Given passage —

** BEGIN **

# Virtual Network NIC like phyical nic



## Mann-IT (Aug 30, 2018)

HI BSD Pros,

I'am searching for follow problem. I installed opnsense an Firewall on FreeBSD on an vserver with 1physical nic.
Problem without a second lan some things not working probably well.
Now my question, is there a way to create an virtual nic that freebsd think that is an real phycial nic? So i can connect then to LAN in opnsense?

Greetings Mario


----------



## SirDice (Aug 31, 2018)

OPNsense is not supported here. 

PC-BSD, FreeNAS, NAS4Free, and all other FreeBSD Derivatives


----------



## Mann-IT (Aug 31, 2018)

I asking not for opnsense im asking for an virtual nic in freebsd. opnsense is only the firewall software.


----------



## SirDice (Aug 31, 2018)

Mann-IT said:


> opnsense is only the firewall software.


It's not. OPNsense is a completely customized FreeBSD derivative. It was forked from pfSense, which is also a completely customized FreeBSD derivative.


----------



## Mann-IT (Aug 31, 2018)

Yes, but the core system is freebsd. I tried ifonfig lo1 create but this will not work. 
Is there a way do say freebsd create a nic with the feeling like an physical nic?


----------



## SirDice (Aug 31, 2018)

** END **

What you need to do —
**A.** Write out the stretch of the forum thread on virtual NICs in FreeBSD from "Problem without a" through "not supported here." with no changes.
**B.** Give all of the records below again, word for word, and omit the pictures from your answer.

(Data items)
** BEGIN **

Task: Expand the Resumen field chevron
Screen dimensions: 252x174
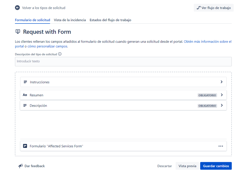Action: pos(222,95)
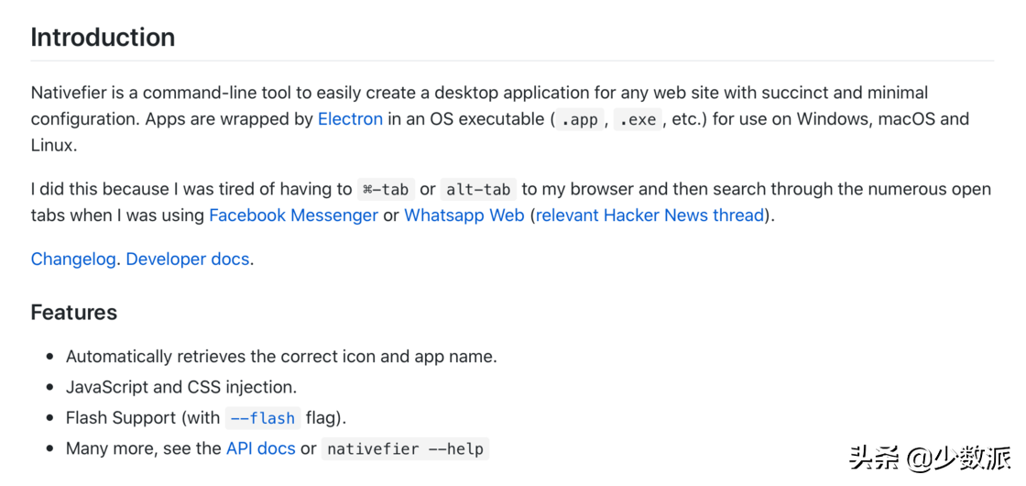This screenshot has height=486, width=1026.
Task: Click the Introduction heading
Action: (x=103, y=38)
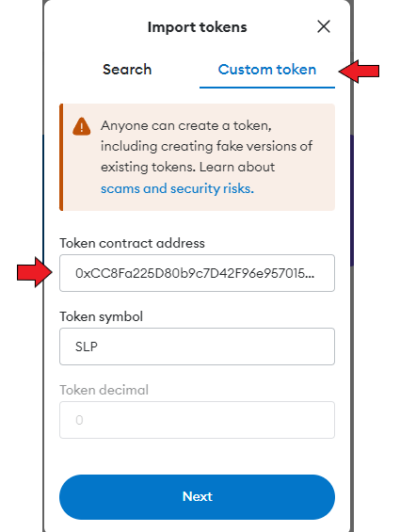Focus the Token contract address field
This screenshot has height=532, width=400.
point(197,273)
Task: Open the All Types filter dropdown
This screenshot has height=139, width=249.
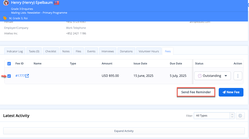Action: (x=214, y=116)
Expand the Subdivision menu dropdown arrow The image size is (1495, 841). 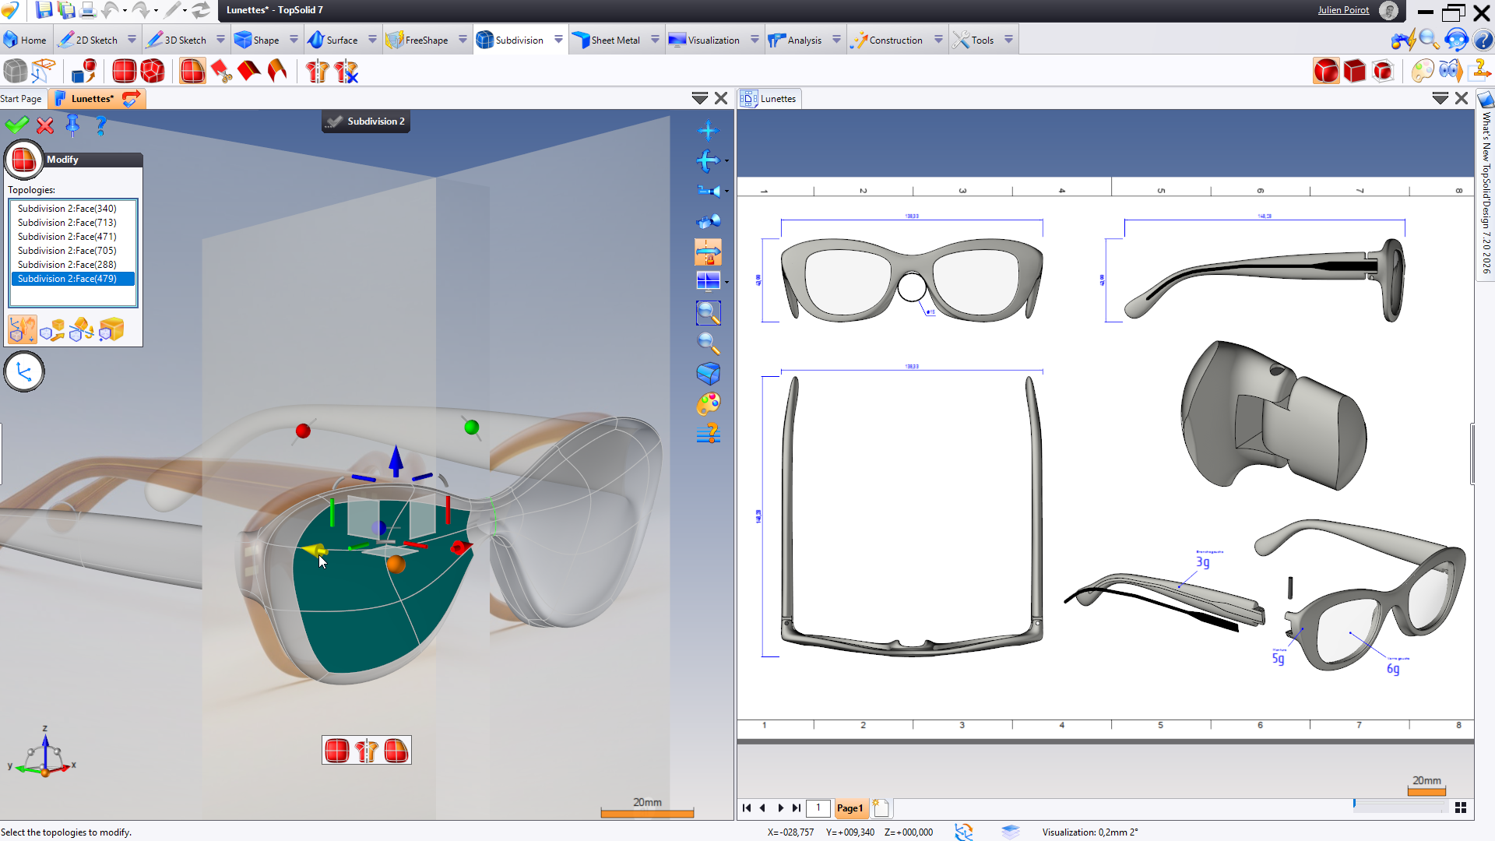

** END **

Task-by-task outputs —
**A.**
Problem without a second lan some things not working probably well.
Now my question, is there a way to create an virtual nic that freebsd think that is an real phycial nic? So i can connect then to LAN in opnsense?

Greetings Mario


----------



## SirDice (Aug 31, 2018)

OPNsense is not supported here.

**B.**
Task: Expand the Resumen field chevron
Screen dimensions: 252x174
Action: pos(222,95)
This screenshot has height=486, width=1026.
Task: Click the Introduction heading
Action: (x=103, y=38)
Focus the Token contract address field
This screenshot has height=532, width=400.
point(197,273)
Task: Open the All Types filter dropdown
This screenshot has height=139, width=249.
Action: (x=214, y=116)
Expand the Subdivision menu dropdown arrow The image size is (1495, 841). 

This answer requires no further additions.